Edit: How is the roof framed into that end of the garage for that added on room? Does the room have an 'A' roof running the same direction as the garage roof?


----------



## DavidTTU (Dec 3, 2013)

Thanks for the advice curly. Let me check in when I get home and I will take some more pictures for you whyme. 
Also thanks for the info on the build of the roof.


----------



## firefighterontheside (Apr 26, 2013)

Does the ridge beam stop at that wall? If it does then it's a bearing wall.


----------



## NoThanks (Mar 19, 2014)

I'm no carpenter, but it looks bearing to me.
If you took out the 2 top plates there is nothing holding up the ridge beam in that point.
I could be wrong though, wouldn't be the first.


----------



## Grandpa (Jan 28, 2011)

Which direction are the ceiling joists going in the roof side of the building. If they are the same as the pictured side then you can put in enough bracing and supports to hold the ridge pole shown in photo 3. you can put in some temporary supports and remove the wall then set in an LVL beam to carry most anything if you need to do that.


----------



## bigblockyeti (Sep 9, 2013)

Sort of is the best way to describe this scenario. If the wall is taken down, it is extremely unlikely anything would fall unless you try to do this with 20" of snow on the roof (I realize this is unlikely where you're at). Both 2×4's forming the double top plate are clearly not continuous as they need to be, the bottom of the two might be and that's the important one. It is very important that the rafters be tied into this to allow it to hold the bottoms of the rafters from pushing the walls apart. Whatever the attic space above the added on room consists of could also be indicative of whether or not the wall can be removed. If you can take more pictures, specifically of the top of the wall and bottom of the rafters, perhaps a better answer could be offered. Pictures of the inside of the attic room could be helpful too.


----------



## DavidTTU (Dec 3, 2013)

Thanks to everyone for the advice and help.
Big Yeti, here are a few more pictures of the set up. 

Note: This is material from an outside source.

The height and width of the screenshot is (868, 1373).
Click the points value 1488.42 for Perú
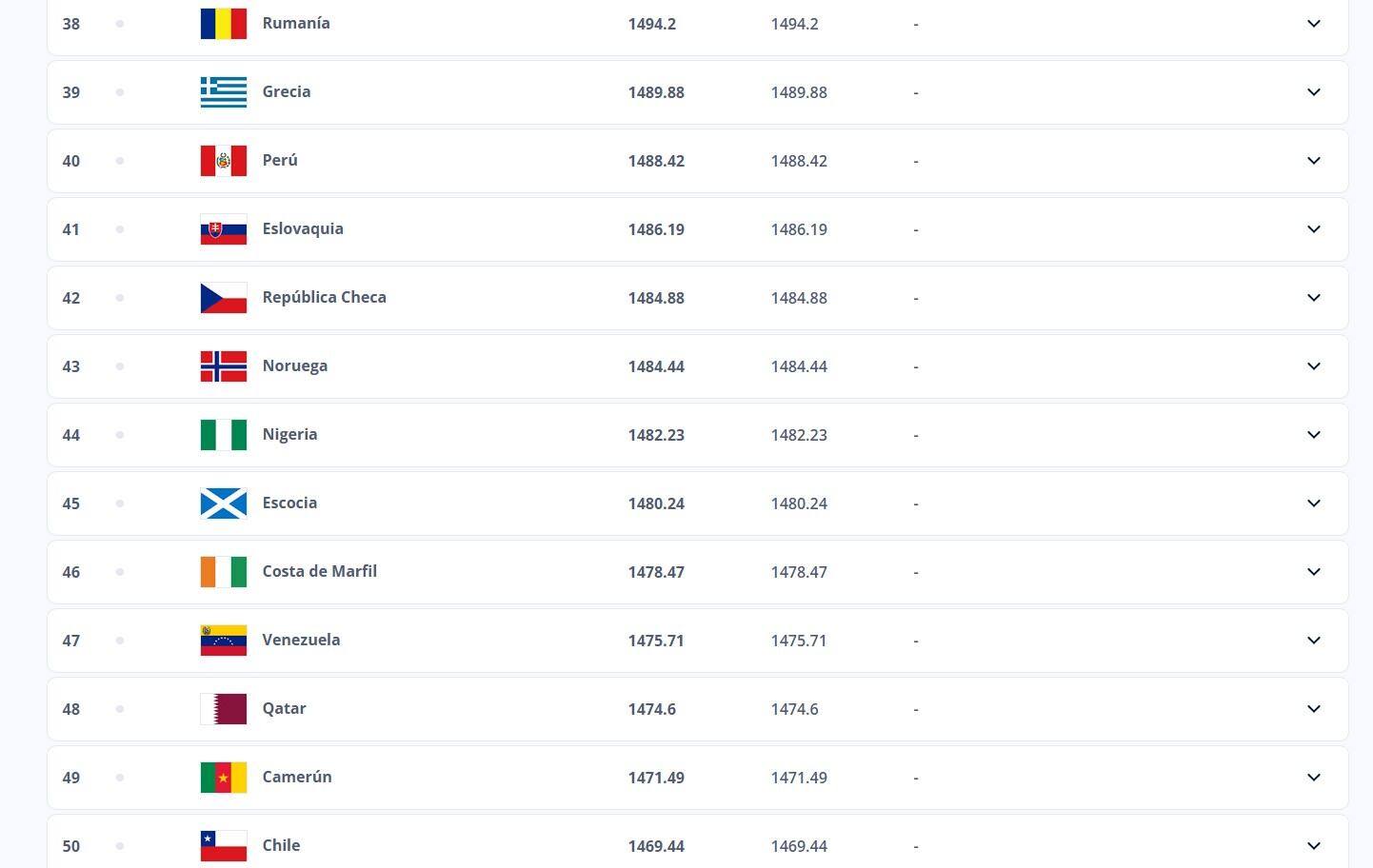(656, 160)
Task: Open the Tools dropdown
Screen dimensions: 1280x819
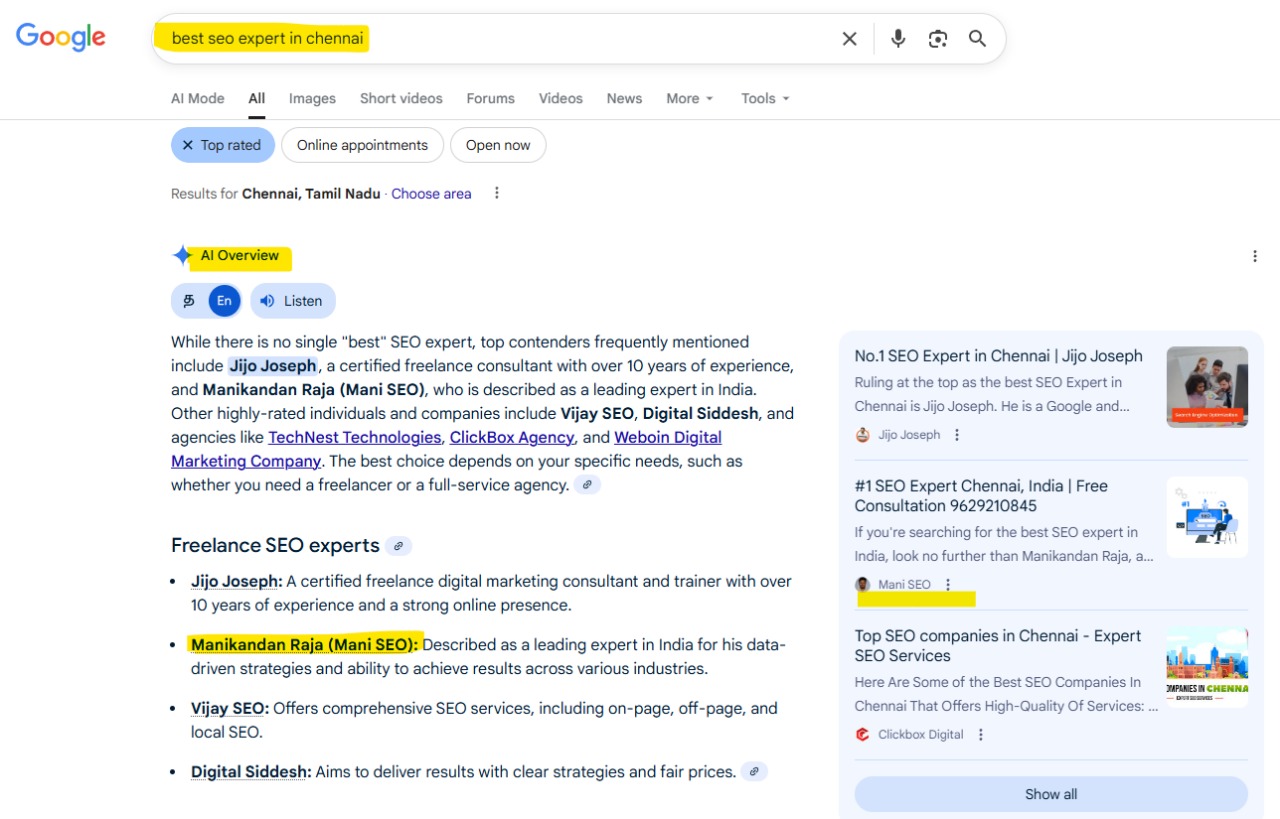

These are the view from inside the attic on the addition


----------



## DavidTTU (Dec 3, 2013)

Sorry the images are turned, I cannot figure out why they are turning when I am uploading.


----------



## firefighterontheside (Apr 26, 2013)




----------



## firefighterontheside (Apr 26, 2013)

If the wall in question is under that scuttle hole then no doubt it is bearing the weight of that ridge beam. I think the best you are gonna be able to do is remove the wall and leave a post in the middle.


----------



## TheFridge (May 1, 2014)

No matter what you can take the wall out. If 2×6 or 2×8 in the ridge is continuous through the wall you want to take out, you just need a ceiling joist in its place.

If it isn't continuos, you can put a couple 2×4s where the wall you want gone meets the outside wall to support a header or beam, which will support your roof brace. Do not know how to size the beam, header or brace. Just know how it's done.


----------



## 54curly (Jun 27, 2013)

Is the wall you are wanting to remove 15' long or 8' long? Rafters are built so that the majority of the weight is transferred to the exterior wall where they are seated. There is going to be some weight from the ridge board, most important is the collar or ceiling joist board to keep the exterior walls from bowing out, causing the ridge to sag. You can remove the wall up to the double plate and then install a header under the cripple studs, cut the bottom of the cripple studs off the same amount as the width of the header so that they set on the header. The header needs to set on top of the exterior walls, you will have to cut the angle of your roof pitch on the header material. If the wall is 8' long you will need a couple of 2×8's, if the wall is 15' long you will need a couple of 2×12's or a couple of LVL's. These suggestions are a little over kill if the wall is only 8' long. So that you know I have over 40 years of residential and commercial carpentry experience.


----------



## DavidTTU (Dec 3, 2013)

Thanks everyone for all of the advice so far. It seems to me like there is a mix of opinions and the short answer is, it sort of is. I think my first step will be to open up a door way through the middle of the wall by removing the the two middle 2×4's. Reassessing the situation after that is completed. Ideally, that wall would disappear and not just be a doorway.

Curly, the wall in question is 8 ft long.


----------



## Buckethead (Apr 14, 2013)

When all else fails, do what Reagan would do: Mr Gorbecev… TEAR DOWN THAT WALL.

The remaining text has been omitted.